I haven't tested the following code, but it should give you the idea of what I'm talking about:

$subsector_array = array_map('intval', explode(',', $subsector_text));
$subsector_terms = array_map(
  function ($id) { return "FIND_IN_SET($id, a.subsector)"; },
  $subsector_array);
$subsector_expr = implode(' OR ', $subsector_terms);

$sql = "
SELECT ...
          WHERE a.state = 1 
            AND a.sector = '$sector'
            AND ($subsector_expr)
...";

This will of course force a table-scan because there's no way to index FIND_IN_SET(), or any other operation that searches for substrings. Well, I suppose your conditions on a.state and a.sector will use an index to narrow down the search before applying the FIND_IN_SET() conditions.

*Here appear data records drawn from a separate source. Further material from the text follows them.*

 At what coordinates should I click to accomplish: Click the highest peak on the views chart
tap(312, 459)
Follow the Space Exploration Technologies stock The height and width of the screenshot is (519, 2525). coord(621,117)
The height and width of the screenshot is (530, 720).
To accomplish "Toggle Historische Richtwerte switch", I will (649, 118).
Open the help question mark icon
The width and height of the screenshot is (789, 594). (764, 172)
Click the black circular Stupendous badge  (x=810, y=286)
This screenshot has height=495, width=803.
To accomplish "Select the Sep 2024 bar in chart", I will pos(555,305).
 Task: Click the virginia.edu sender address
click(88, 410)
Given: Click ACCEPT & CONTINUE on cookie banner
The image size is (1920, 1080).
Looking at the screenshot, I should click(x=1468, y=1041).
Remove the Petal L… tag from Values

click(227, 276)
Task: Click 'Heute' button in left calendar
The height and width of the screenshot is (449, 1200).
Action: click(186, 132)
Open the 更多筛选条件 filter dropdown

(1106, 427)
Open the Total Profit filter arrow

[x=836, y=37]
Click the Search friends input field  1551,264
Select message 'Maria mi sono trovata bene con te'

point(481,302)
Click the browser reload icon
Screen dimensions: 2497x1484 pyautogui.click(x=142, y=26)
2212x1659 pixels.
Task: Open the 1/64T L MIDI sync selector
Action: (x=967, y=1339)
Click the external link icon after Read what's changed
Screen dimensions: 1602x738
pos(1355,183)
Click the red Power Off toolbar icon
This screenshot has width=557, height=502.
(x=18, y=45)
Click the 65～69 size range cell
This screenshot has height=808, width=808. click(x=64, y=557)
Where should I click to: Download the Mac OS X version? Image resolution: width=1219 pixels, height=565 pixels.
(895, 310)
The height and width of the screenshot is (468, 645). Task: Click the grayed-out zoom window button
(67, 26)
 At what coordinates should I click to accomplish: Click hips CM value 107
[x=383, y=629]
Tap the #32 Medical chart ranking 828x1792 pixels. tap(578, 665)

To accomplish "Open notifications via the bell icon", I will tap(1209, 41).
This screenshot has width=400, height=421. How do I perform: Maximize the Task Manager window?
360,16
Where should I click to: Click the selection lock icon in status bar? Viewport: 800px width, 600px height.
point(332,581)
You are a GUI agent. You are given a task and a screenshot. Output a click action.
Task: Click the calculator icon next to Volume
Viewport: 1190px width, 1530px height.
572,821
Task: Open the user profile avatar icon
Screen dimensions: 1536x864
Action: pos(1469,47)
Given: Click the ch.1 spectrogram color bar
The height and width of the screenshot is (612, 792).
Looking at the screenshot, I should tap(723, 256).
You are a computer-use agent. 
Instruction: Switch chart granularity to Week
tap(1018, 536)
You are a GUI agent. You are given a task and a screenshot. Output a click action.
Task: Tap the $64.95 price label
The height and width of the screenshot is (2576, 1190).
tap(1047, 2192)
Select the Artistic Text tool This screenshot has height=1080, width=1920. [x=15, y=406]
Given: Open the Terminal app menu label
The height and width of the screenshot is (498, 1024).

I understand the dilemma of having to work with a system that you inherited. Let your manager know that this needs to get refactored at some point, because it will never be efficient or reliable the way it's designed now.

Bill Karwin
  • 538,548
  • 86
  • 673
  • 828
0

Your approach is correct, but need some modifications. Instead of try to match in only one condition (REGEXP), can create multiple conditions joined with OR...

Example:

$subsectorArray = explode(',', $subsector_text);
$or = [];
foreach ($subsectorArray as $subsector){
    $or[] = "a.subsector REGEXP '[^[:alnum:]]{$subsector}[^[:alnum:]]|^{$subsector}[^[:alnum:]]|[^[:alnum:]]{$subsector}$|^{$subsector}$'";
}
$orStr = implode(' OR ', $or);

 $sql = "
SELECT DISTINCT a.id
              , a.name
              , a.category_id
              , a.sector
              , a.subsector
              , a.year_in_operation
              , a.state
              , a.total_value
              , b.country_id
              , b.project_id
              , c.isocode_3
              , c.name
           FROM com_barchan_project a
           JOIN com_barchan_location b
             ON b.project_id = a.id
           JOIN com_barchan_country c
             ON c.id = b.country_id
           JOIN com_barchan_project_value_join d
             ON a.id = d.project_id
          WHERE a.state = 1 
            AND a.sector = '$sector'
            AND ($orStr)
          ORDER 
             BY a.total_value DESC
              , a.category_id ASC
              , a.name ASC
";
rafrsr
  • 1,940
  • 3
  • 15
  • 31
  • Do or do not. There is no "try". A ***good answer*** will always have an explanation of what was done and why it was done in such a manner, not only for the OP but for future visitors to SO. – Jay Blanchard May 16 '17 at 21:43
0

The solution was to refactor the app. It took a couple days, but the offending code is gone and a new subsector table was created. Thanks everyone.